The most important result obtained in this study was that intrathecal N-type calcium channel blockers synergistically potentiated the antinociception of the intrathecal morphine. To investigate the antinociceptive interaction between intrathecal morphine and omega-CgTx, isobolographic analysis was adopted in the current study. Using this analysis, the results in this experiment revealed a significant synergistic antinociceptive interaction between morphine and omega-CgTx in the TF and MPP tests. The magnitude of the interaction, e.g., total fraction values, also less than 1, indicate a synergistic interaction. Furthermore, the degrees of synergism in TF and MPP tests were comparable.

Although the mechanism of the synergism was not clear, the observed synergy in the current study suggests that morphine and omega-CgTx act, in part, at distinct and separate sites to produce antinociception. Malmberg and Yaksh [31]reported that chronic infusion of omega-conopeptides that block N-type calcium channels produced a powerful antinociception, with minimal development of tolerance. In contrast, morphine infusion, which acts through a G protein-coupled channel, developed tolerance. This emphasizes the likelihood that the N-type channel blockers act in a manner separate from an opioid receptor.

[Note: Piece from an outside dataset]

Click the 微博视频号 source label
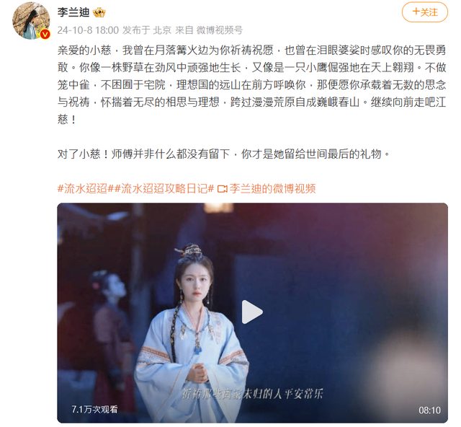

Spampinato et al. [32]found that the antinociceptive responses elicited by intracerebroventricular micro-opioid agonists were significantly prolonged and potentiated by omega-CgTx. Morphine possesses the micro- and delta-agonistic activities to produce suppression of the responses to somatic nociception. [33]The activation of micro- and delta-receptors by a variety of ligands produces an opening of potassium ion channels, not directly, but via either cyclic adenosine monophosphate and/or G protein intermediations. [34,35]The net result of this action on a neuron would be hyperpolarization and a reduction in firing. Thus, opioid action through the micro and/or delta receptor might contribute to produce synergistic antinociception.

We demonstrated previously that L-type calcium channel blockers, verapamil, diltiazem, and nicardipine, also potentiated the antinociceptive effect of morphine at the spinal level. [8]Therefore, it seems that morphine produces synergistic antinociceptive interaction with N- and L-type calcium channel blockers. However, it is extremely difficult to interpret the molecular events underlying the behavioral effects induced by drug treatment because they are the result of the complex interaction and integration of different neuronal pathways.

In conclusion, intrathecally administered omega-CgTx produced antinociception in TF and MPP tests, emphasizing the importance of N-type voltage-dependent calcium channels in the spinal cord on nociception. The synergistic antinociceptive interaction observed after coadministration of omega-CgTx and morphine is suggestive of functional interaction between N-type voltage-dependent calcium channel and opioid receptor activation involved in nociceptive processing.